[Available data — start]

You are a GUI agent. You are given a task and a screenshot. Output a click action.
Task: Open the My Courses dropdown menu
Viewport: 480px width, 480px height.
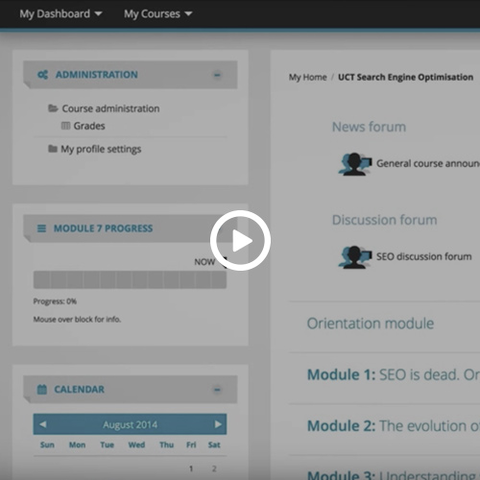pyautogui.click(x=158, y=14)
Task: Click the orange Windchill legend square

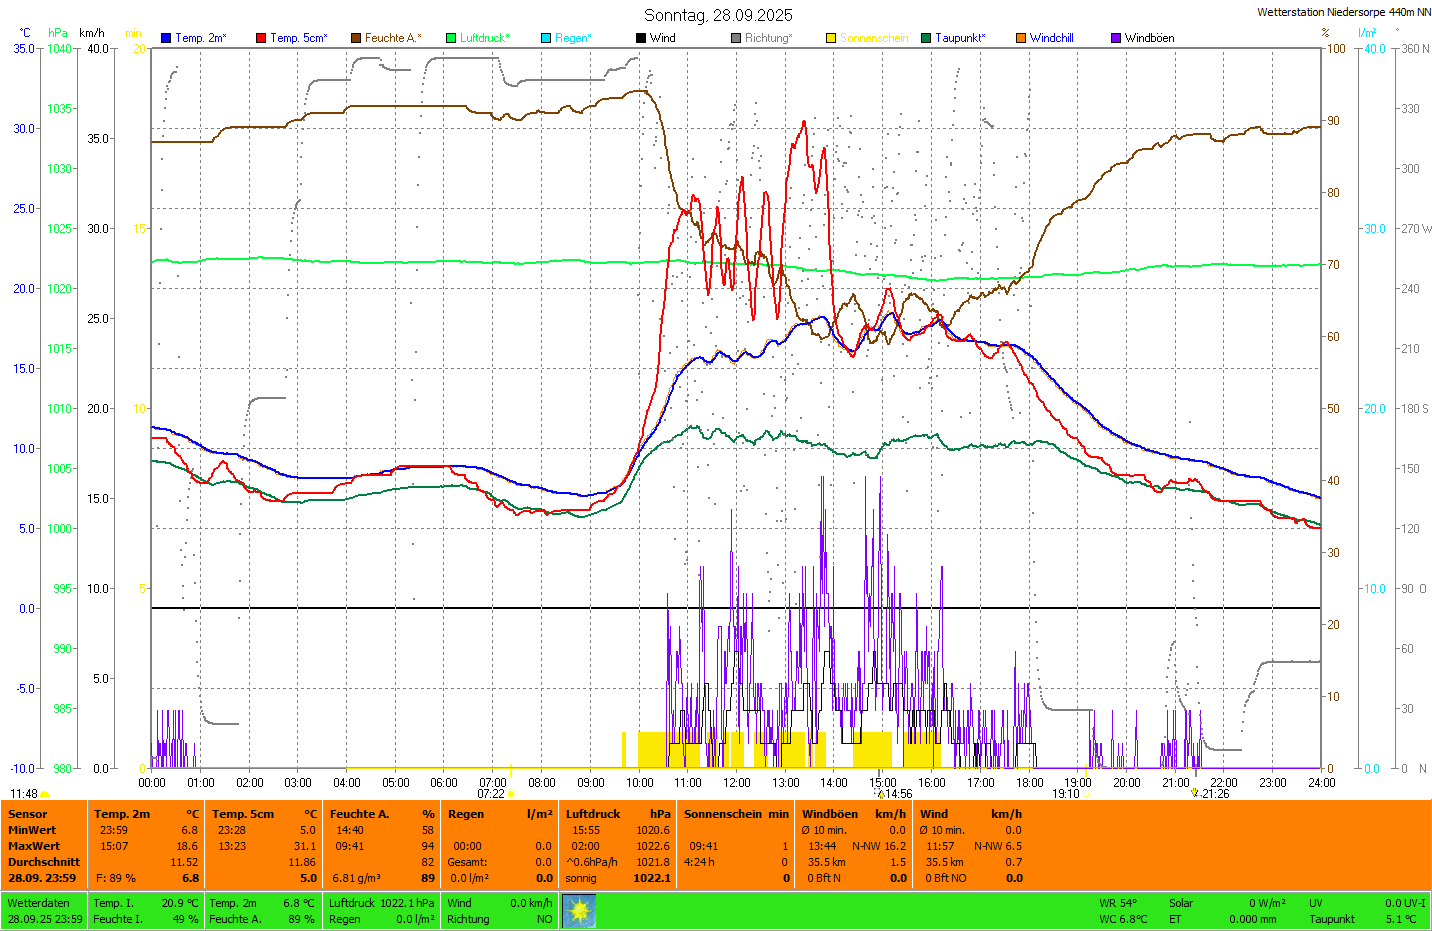Action: pyautogui.click(x=1021, y=38)
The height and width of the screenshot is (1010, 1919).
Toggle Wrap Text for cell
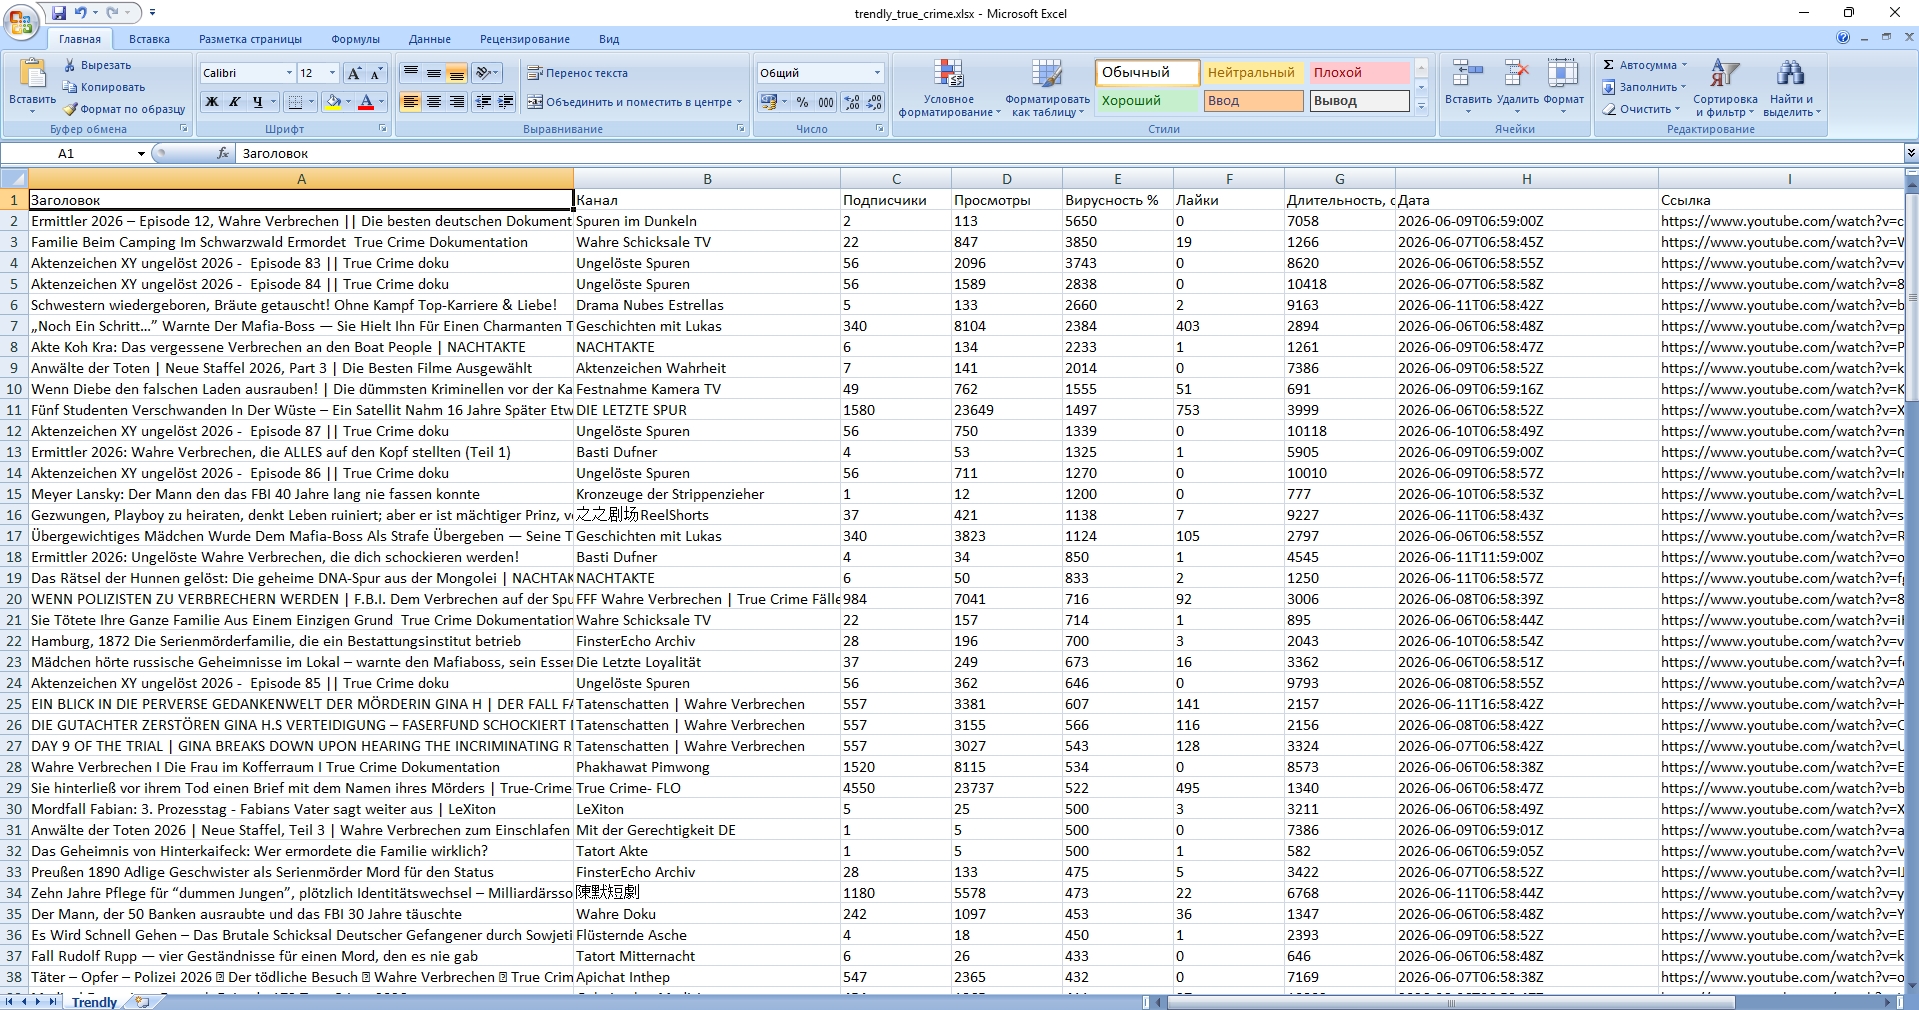click(x=578, y=73)
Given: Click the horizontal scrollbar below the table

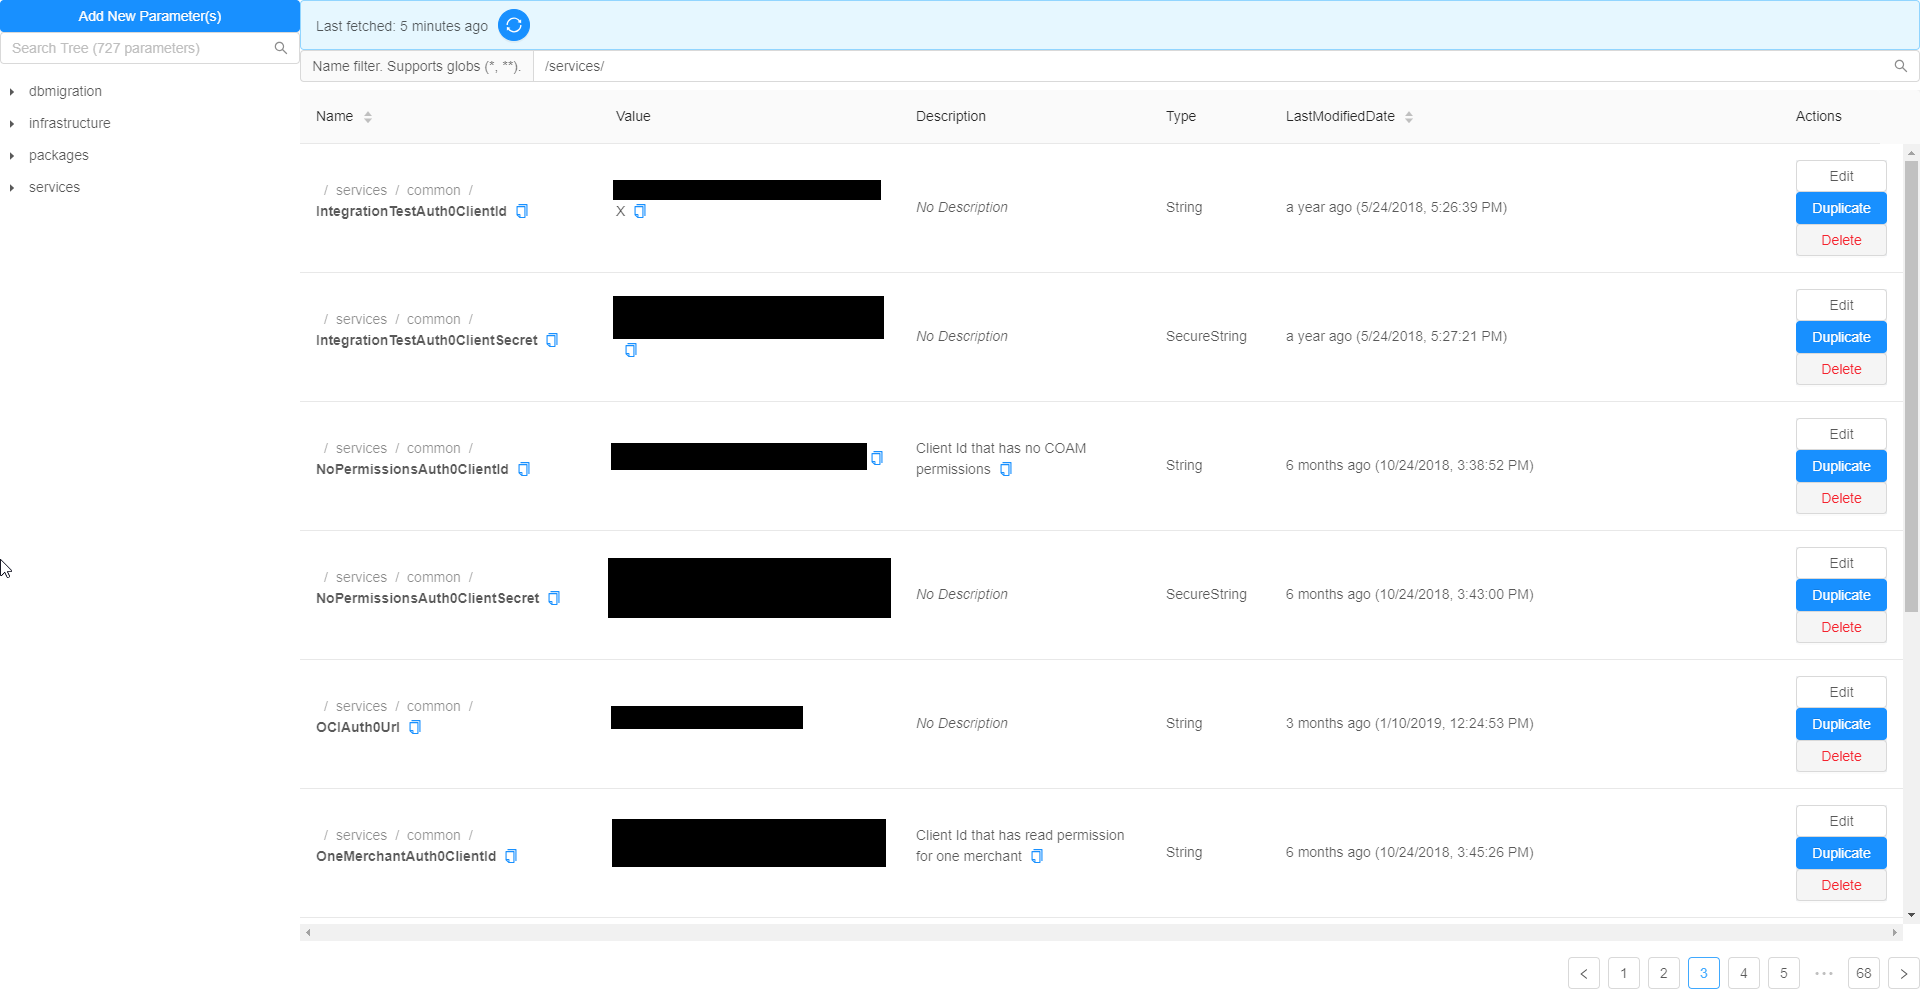Looking at the screenshot, I should click(1100, 932).
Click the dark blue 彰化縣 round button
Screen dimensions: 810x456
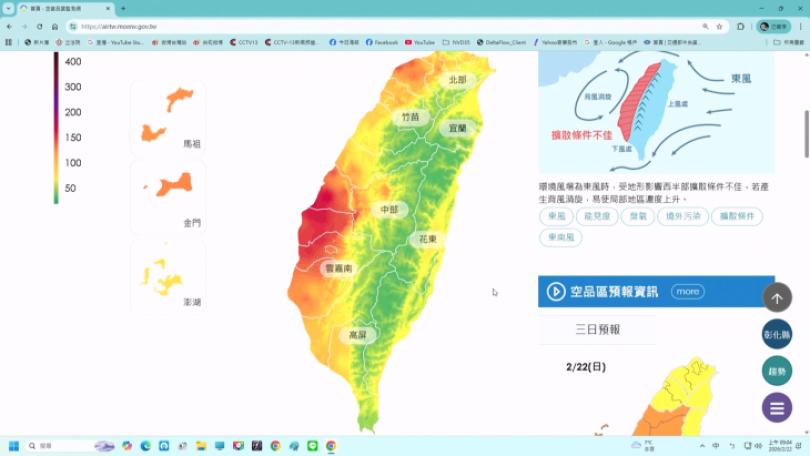(777, 334)
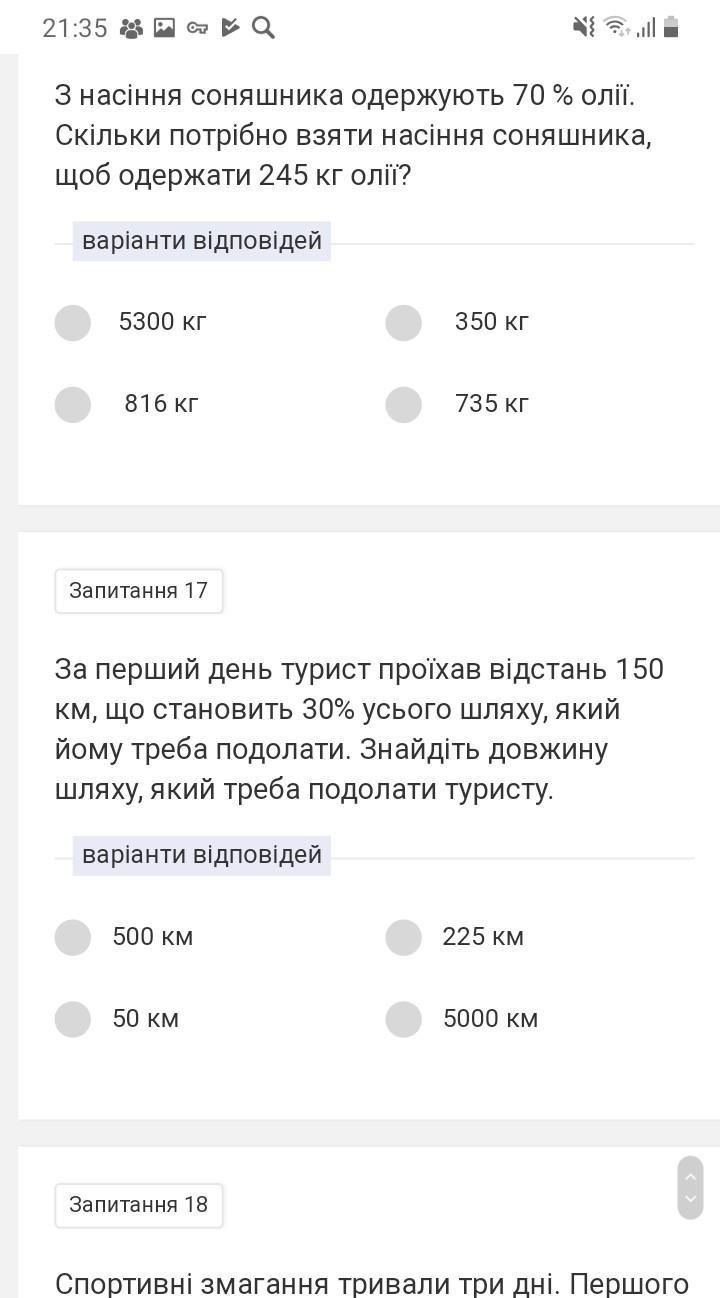Mark the 816 кг option
The width and height of the screenshot is (720, 1298).
(73, 404)
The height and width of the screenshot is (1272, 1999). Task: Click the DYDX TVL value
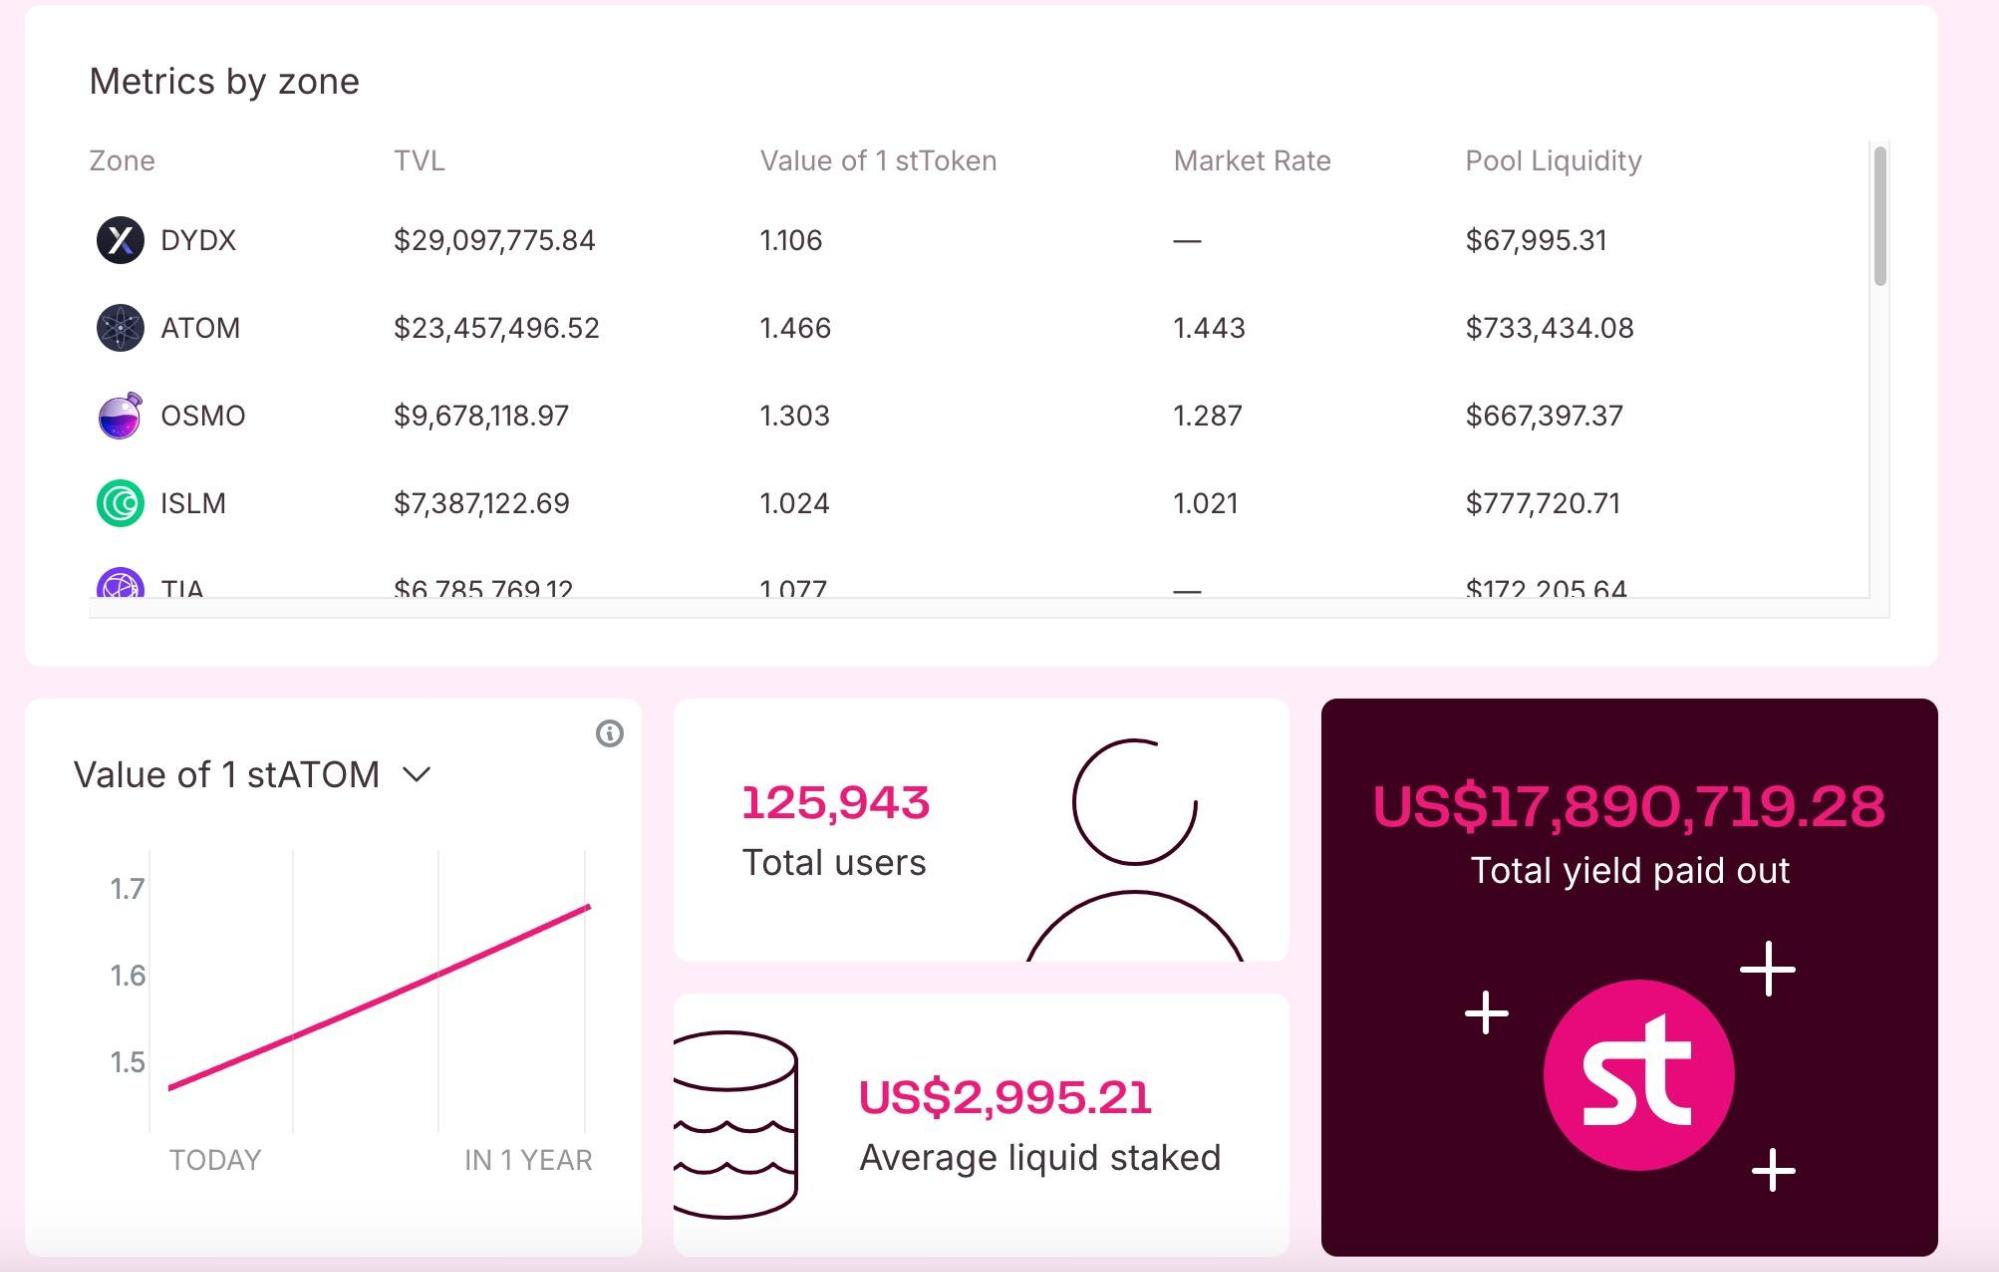494,240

[Available data — finish]

Reproduce all of the records above exactly, but exclude the pictures.

You are a GUI agent. You are given a task and a screenshot. Output a click action.
Task: Open the My Courses dropdown menu
Viewport: 480px width, 480px height.
pyautogui.click(x=158, y=14)
Task: Click the orange Windchill legend square

Action: pyautogui.click(x=1021, y=38)
The height and width of the screenshot is (1010, 1919).
Toggle Wrap Text for cell
click(x=578, y=73)
Given: Click the horizontal scrollbar below the table

Looking at the screenshot, I should click(1100, 932).
Click the dark blue 彰化縣 round button
Screen dimensions: 810x456
(777, 334)
Mark the 816 кг option
The width and height of the screenshot is (720, 1298).
(73, 404)
The height and width of the screenshot is (1272, 1999). Task: Click the DYDX TVL value
494,240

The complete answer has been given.